* READING TEXT *
Proteomics and systems biology: current and future applications in the nutritional sciences

Abstract

In the last decade, advances in genomics, proteomics, and metabolomics have yielded large-scale datasets that have driven an interest in global analyses, with the objective of understanding biological systems as a whole. Systems biology integrates computational modeling and experimental biology to predict and characterize the dynamic properties of biological systems, which are viewed as complex signaling networks. Whereas the systems analysis of disease-perturbed networks holds promise for identification of drug targets for therapy, equally the identified critical network nodes may be targeted through nutritional intervention in either a preventative or therapeutic fashion. As such, in the context of the nutritional sciences, it is envisioned that systems analysis of normal and nutrient-perturbed signaling networks in combination with knowledge of underlying genetic polymorphisms will lead to a future in which the health of individuals will be improved through predictive and preventative nutrition. Although high-throughput transcriptomic microarray data were initially most readily available and amenable to systems analysis, recent technological and methodological advances in MS have contributed to a linear increase in proteomic investigations. It is now commonplace for combined proteomic technologies to generate complex, multi-faceted datasets, and these will be the keystone of future systems biology research. This review will define systems biology, outline current proteomic methodologies, highlight successful applications of proteomics in nutrition research, and discuss the challenges for future applications of systems biology approaches in the nutritional sciences.

Figure 1

Growth in proteomic and systems biology publications in last decade. (A) The number of proteomics publications has risen rapidly in the last decade. The percentage of proteomics publications related to nutritional sciences research has remained constant at 2–3% of the total. (B) The number of systems biology publications has risen rapidly in the last decade. The percentage of these related to nutritional sciences research has remained constant at 3–4% of the total. These data were generated by performing a Pubmed [All Fields] search for either “proteomics”/“systems biology,” or [“proteomics”/”systems biology” AND (nutrition OR obesity OR diabetes OR “cardiovascular disease”)] with the requisite publication dates.

Figure 2

Typical MS-based workflow for quantitative proteomics. Depending on the approach, labeling can be at one of several points in the experiment as indicated by the dashed arrow or, alternatively, a label-free route can be followed. Total protein is isolated in vivo or in vitro from the system under study. Metabolic labeling (e.g. SILAC) labels proteins in vivo; alternatively, following protein isolation, labeling may be by chemical derivatization or done enzymatically prior to protein separation. After protein separation, in a bottoms-up proteomic strategy, proteins are digested to peptides, which again may be labeled (e.g. isotope-coded affinity tags, iTRAQ, or tandem mass tags approaches). The complexity of the sample may be reduced by fractionation (HPLC), often in several dimensions prior to MS or MS/MS analysis. The final, and often most time-consuming step, is data analysis.

* DATA LISTING *
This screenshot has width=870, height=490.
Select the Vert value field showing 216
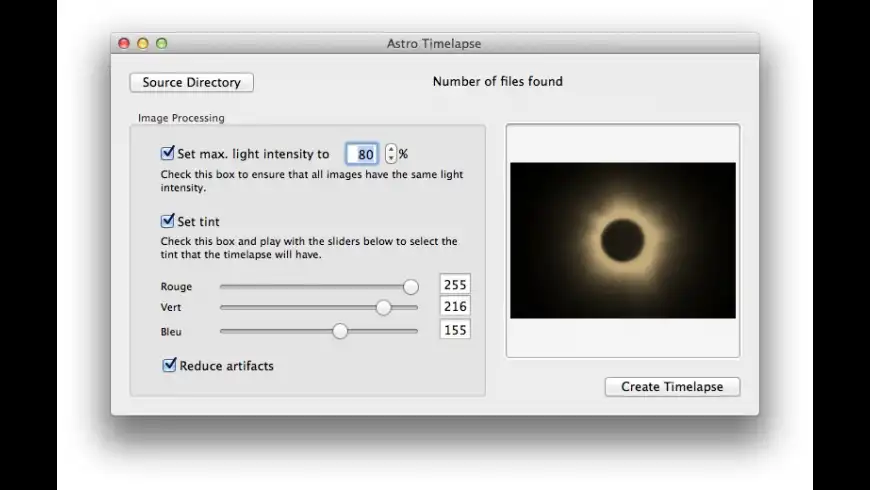[455, 307]
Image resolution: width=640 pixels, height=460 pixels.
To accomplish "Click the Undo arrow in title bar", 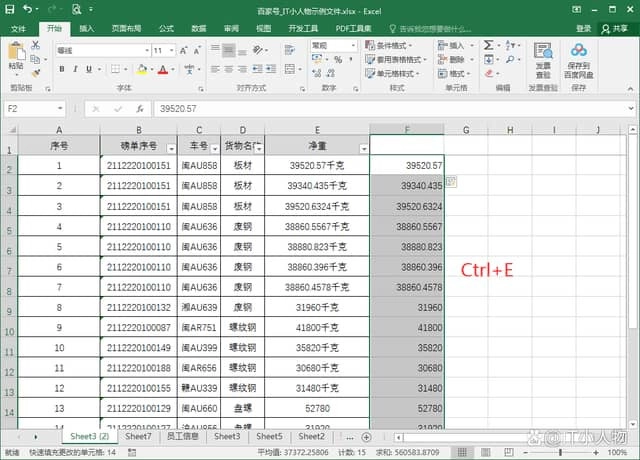I will 27,8.
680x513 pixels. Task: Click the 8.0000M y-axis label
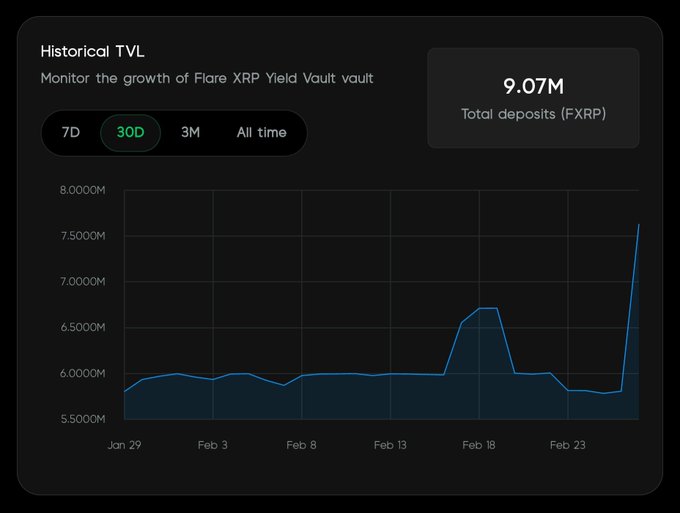tap(83, 190)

* EXERCISES *
a) Rewrite the paragraph of the proteomics review that begins "Typical MS-based workflow for quantitative proteomics" as a list of steps, keeping its main facts.
b) Set down the passage of the proteomics review starting at "Growth in proteomic" and ending at "requisite publication dates.".

* ANSWERS PROVIDED *
a)
- Labeling can occur at one of several points in the experiment, or a label-free route can be followed.
- Total protein is isolated in vivo or in vitro from the system under study.
- Metabolic labeling (e.g. SILAC) labels proteins in vivo. Alternatively, after protein isolation, proteins may be labeled by chemical derivatization or enzymatically before protein separation.
- After protein separation, in a bottoms-up strategy, proteins are digested to peptides. These may also be labeled (e.g. isotope-coded affinity tags, iTRAQ, or tandem mass tags).
- Sample complexity may be reduced by fractionation (HPLC), often in several dimensions, before MS or MS/MS analysis.
- Data analysis is the final step and often the most time-consuming one.

b)
Growth in proteomic and systems biology publications in last decade. (A) The number of proteomics publications has risen rapidly in the last decade. The percentage of proteomics publications related to nutritional sciences research has remained constant at 2–3% of the total. (B) The number of systems biology publications has risen rapidly in the last decade. The percentage of these related to nutritional sciences research has remained constant at 3–4% of the total. These data were generated by performing a Pubmed [All Fields] search for either “proteomics”/“systems biology,” or [“proteomics”/”systems biology” AND (nutrition OR obesity OR diabetes OR “cardiovascular disease”)] with the requisite publication dates.